Insiste anche sul rapporto tra guerre e distribuzione ineguale delle risorse del pianeta...

Sì, ed è uno dei temi che ho cercato di sviluppare in termini analitici, attraverso l’uso di dati veri e propri. Risultano evidenti le asimmetrie fra una minoranza della popolazione mondiale che dispone di quattro quinti delle risorse, e gli altri quattro quinti della popolazione mondiale (circa sei miliardi di individui) che possono disporre di un quinto delle risorse. La posizione espressa dalla Fao, secondo la quale non ci può essere pace se non vi è giustizia sociale, è totalmente da condividere. Occorrerebbe uno sforzo poderoso da parte dei Paesi più sviluppati per consentire una riduzione di questo divario. Ciò a cui stiamo assistendo è invece l’opposto.

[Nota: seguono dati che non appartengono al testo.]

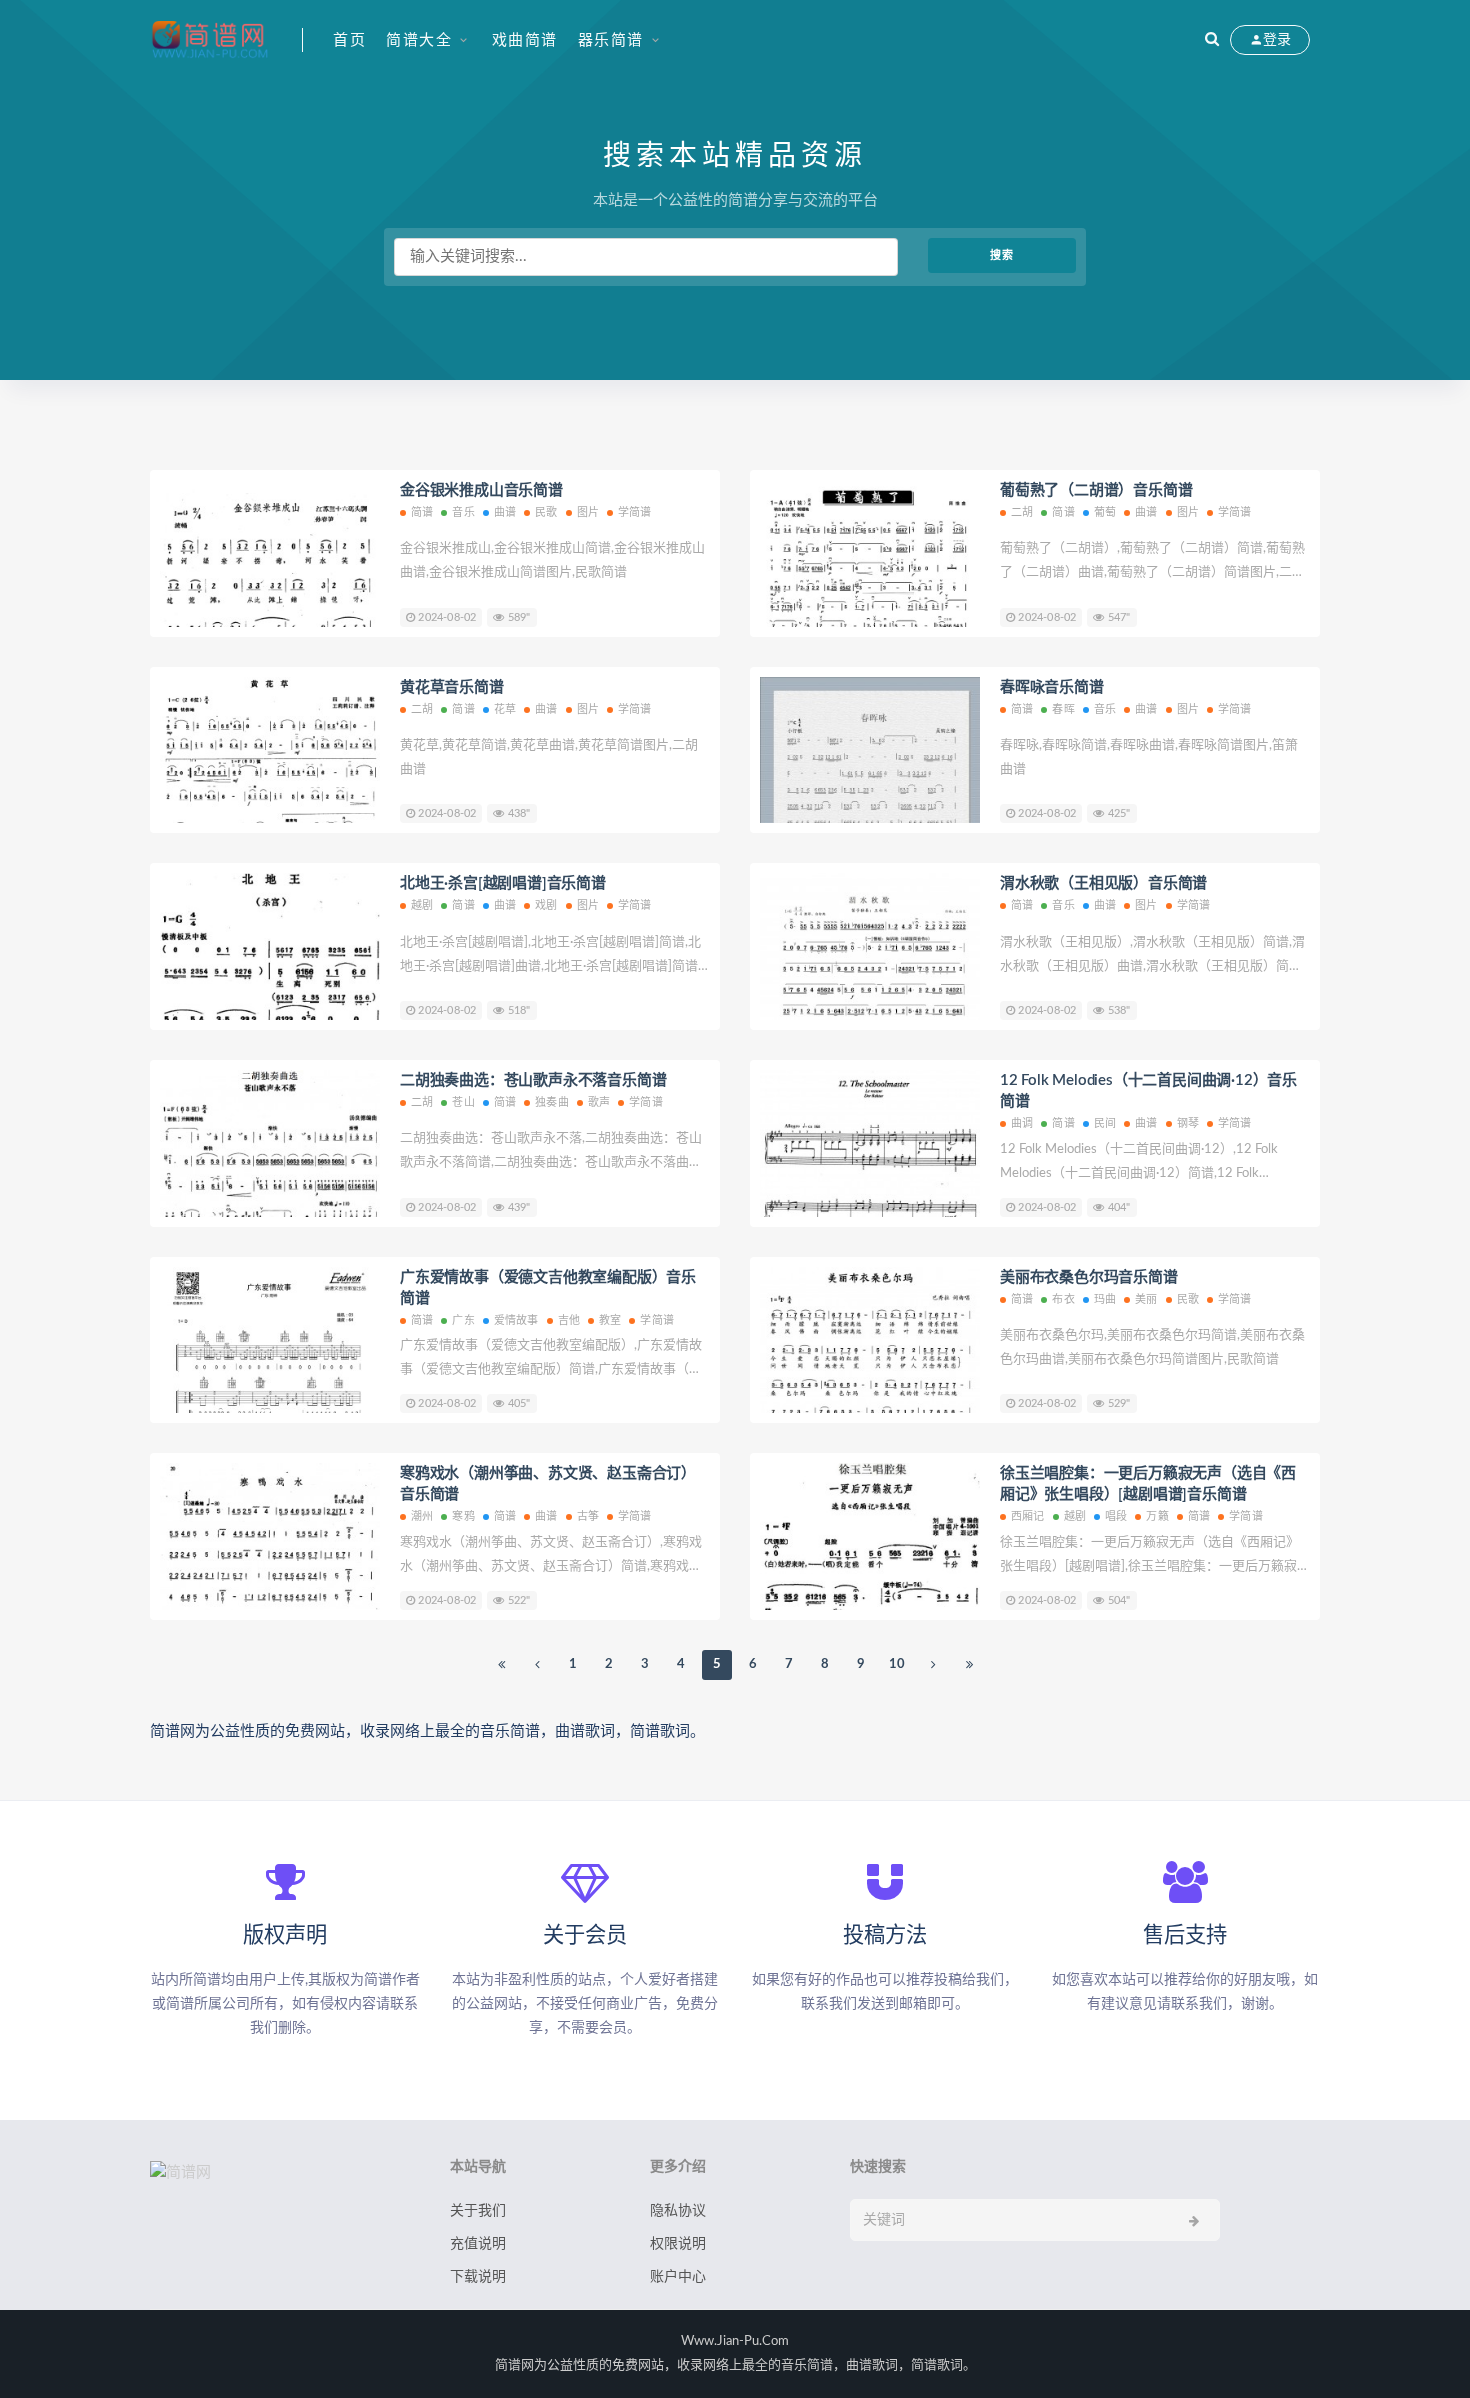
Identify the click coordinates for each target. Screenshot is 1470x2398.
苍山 (463, 1102)
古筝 (588, 1516)
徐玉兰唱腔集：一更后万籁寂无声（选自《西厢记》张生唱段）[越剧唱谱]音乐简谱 (1148, 1484)
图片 (588, 512)
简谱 (422, 512)
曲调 (1022, 1123)
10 (897, 1664)
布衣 (1063, 1299)
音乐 (463, 512)
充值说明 (478, 2244)
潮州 (422, 1516)
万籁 (1157, 1516)
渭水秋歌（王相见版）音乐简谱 (1103, 883)
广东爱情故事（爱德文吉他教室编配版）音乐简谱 (548, 1288)
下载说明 (478, 2277)
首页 (349, 40)
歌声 (599, 1102)
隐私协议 (678, 2211)
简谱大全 (419, 40)
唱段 (1116, 1516)
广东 (463, 1320)
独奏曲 (552, 1102)
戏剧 (546, 905)
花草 (505, 709)
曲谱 (505, 512)
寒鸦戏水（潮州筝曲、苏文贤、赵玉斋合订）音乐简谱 (548, 1484)
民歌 (546, 512)
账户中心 (678, 2277)
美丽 (1146, 1299)
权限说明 (678, 2244)
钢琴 (1188, 1123)
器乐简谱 (611, 40)
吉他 (569, 1320)
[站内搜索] (1212, 40)
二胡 (1022, 512)
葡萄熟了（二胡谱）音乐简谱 (1096, 490)
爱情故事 (516, 1320)
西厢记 (1028, 1516)
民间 (1105, 1123)
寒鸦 (463, 1516)
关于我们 (478, 2211)
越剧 (422, 905)
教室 (610, 1320)
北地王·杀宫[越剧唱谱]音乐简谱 (503, 883)
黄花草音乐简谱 (452, 687)
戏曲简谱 (525, 40)
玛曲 (1105, 1299)
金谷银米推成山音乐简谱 (481, 490)
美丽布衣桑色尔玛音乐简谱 (1089, 1277)
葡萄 (1105, 512)
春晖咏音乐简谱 (1052, 687)
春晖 (1063, 709)
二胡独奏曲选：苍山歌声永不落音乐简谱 (533, 1080)
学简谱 (635, 512)
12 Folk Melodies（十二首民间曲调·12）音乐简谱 (1148, 1091)
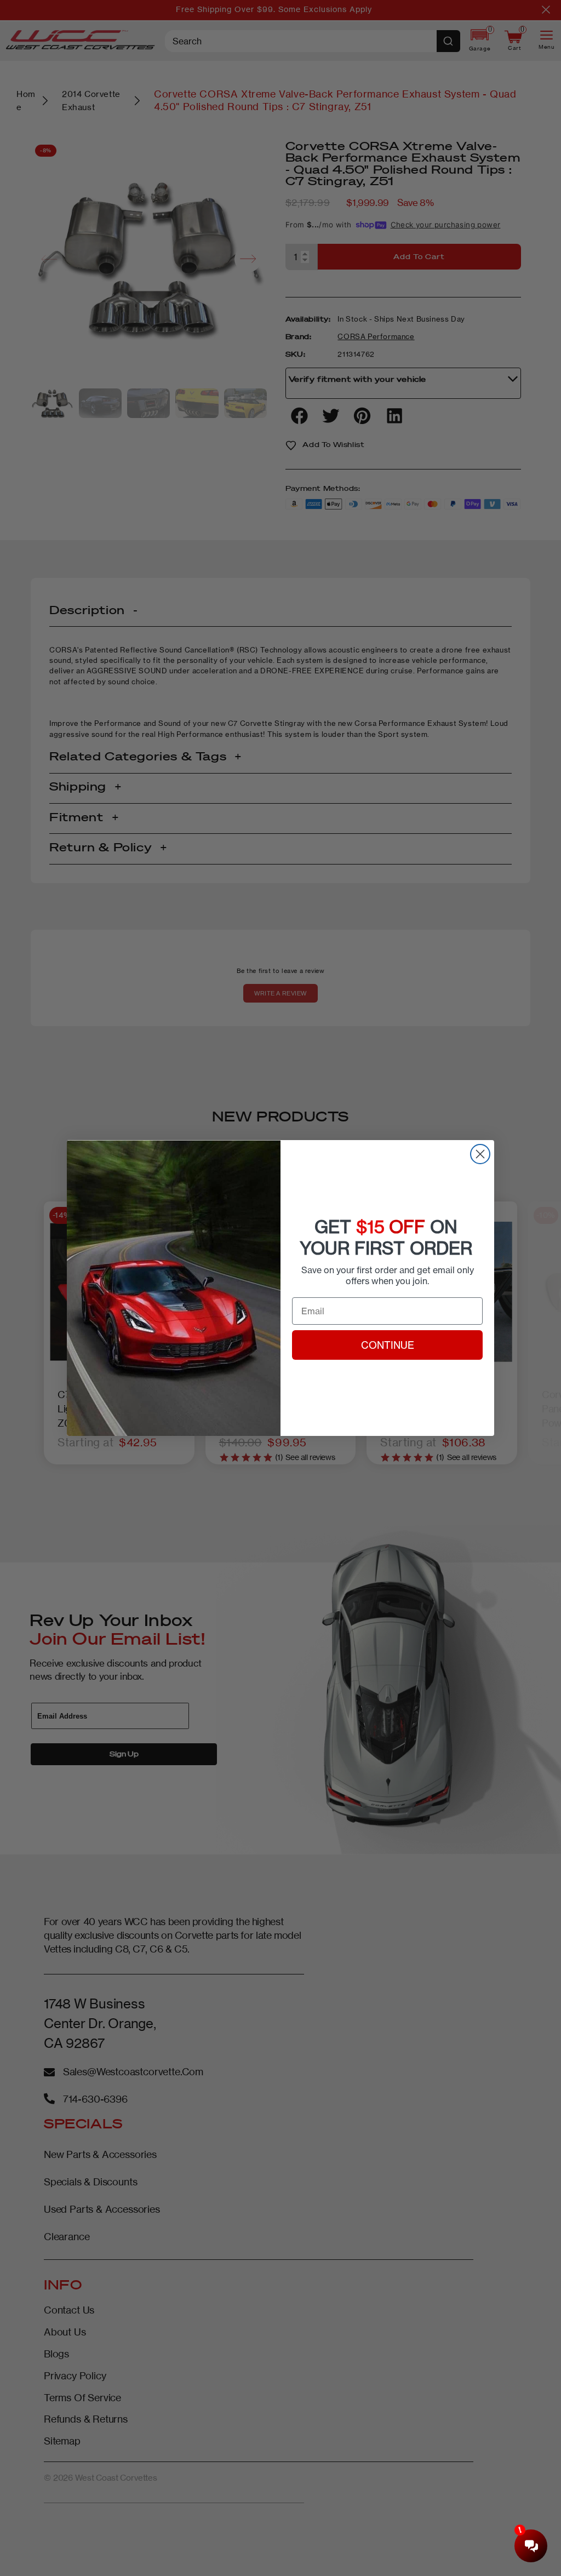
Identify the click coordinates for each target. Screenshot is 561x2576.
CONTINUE (387, 1345)
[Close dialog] (480, 1154)
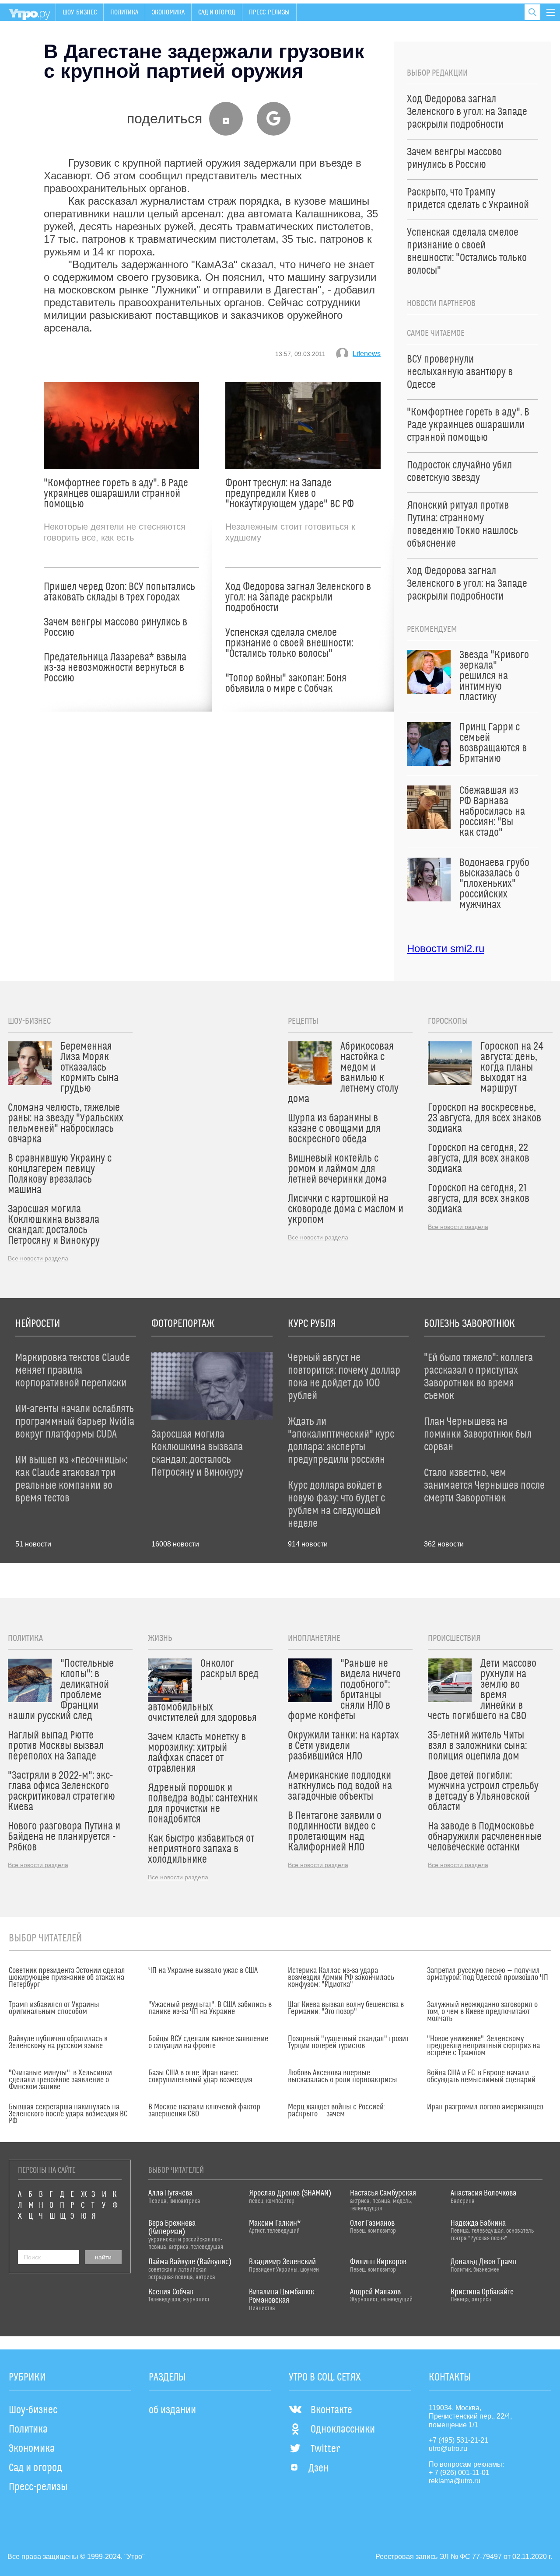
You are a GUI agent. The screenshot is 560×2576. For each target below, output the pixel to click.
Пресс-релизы (269, 12)
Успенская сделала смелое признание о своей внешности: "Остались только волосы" (289, 643)
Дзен (318, 2468)
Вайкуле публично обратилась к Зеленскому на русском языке (58, 2042)
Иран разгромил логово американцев (485, 2107)
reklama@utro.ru (454, 2481)
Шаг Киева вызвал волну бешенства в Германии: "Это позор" (346, 2008)
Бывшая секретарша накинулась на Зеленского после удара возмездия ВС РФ (68, 2114)
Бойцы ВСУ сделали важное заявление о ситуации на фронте (208, 2042)
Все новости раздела (38, 1258)
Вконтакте (331, 2410)
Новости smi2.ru (445, 948)
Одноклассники (343, 2429)
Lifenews (367, 353)
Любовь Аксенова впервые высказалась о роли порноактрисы (342, 2077)
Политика (124, 12)
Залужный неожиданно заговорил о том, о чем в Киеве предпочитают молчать (482, 2011)
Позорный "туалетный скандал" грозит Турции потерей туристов (348, 2042)
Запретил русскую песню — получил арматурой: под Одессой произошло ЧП (487, 1974)
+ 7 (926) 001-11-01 (459, 2472)
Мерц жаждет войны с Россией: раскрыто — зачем (336, 2111)
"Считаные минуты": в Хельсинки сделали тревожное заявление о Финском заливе (60, 2080)
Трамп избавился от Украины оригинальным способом (54, 2008)
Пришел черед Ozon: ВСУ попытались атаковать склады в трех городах (119, 592)
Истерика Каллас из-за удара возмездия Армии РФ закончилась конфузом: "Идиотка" (341, 1977)
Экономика (168, 12)
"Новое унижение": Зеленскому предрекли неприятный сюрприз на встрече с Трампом (483, 2045)
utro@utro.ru (448, 2448)
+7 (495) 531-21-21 (458, 2440)
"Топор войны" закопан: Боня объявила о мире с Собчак (285, 683)
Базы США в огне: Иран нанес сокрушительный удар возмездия (200, 2077)
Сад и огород (216, 12)
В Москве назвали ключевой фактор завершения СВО (204, 2111)
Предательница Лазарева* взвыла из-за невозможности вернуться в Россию (115, 667)
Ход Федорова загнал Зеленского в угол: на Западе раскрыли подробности (298, 597)
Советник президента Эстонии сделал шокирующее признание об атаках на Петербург (67, 1977)
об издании (172, 2410)
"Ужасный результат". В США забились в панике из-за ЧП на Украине (210, 2008)
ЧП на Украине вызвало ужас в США (203, 1970)
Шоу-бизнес (80, 12)
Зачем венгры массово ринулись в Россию (115, 627)
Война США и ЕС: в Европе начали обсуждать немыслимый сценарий (481, 2077)
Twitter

Si discute se l’Europa debba aumentare le proprie spese militari. Dobbiamo accettare la necessità di essere preparati alla guerra?

Credo che sarebbe indispensabile evitare un approccio ideologico a questa problematica, e privilegiare invece un approccio realistico. Se l’Europa vuole svolgere un ruolo all’altezza della sua tradizione culturale e delle aspirazioni dei suoi cittadini; se vuole contare dal punto di vista politico, è indispensabile dotarsi anche di una forza militare di dissuasione che consenta di sviluppare appieno le potenzialità dell’unione politica ed economica. La tutela della pace passa anche attraverso il riconoscimento della necessità di una struttura militare che funzioni come stabilizzatrice degli equilibri fra l’Europa e gli altri soggetti della politica internazionale.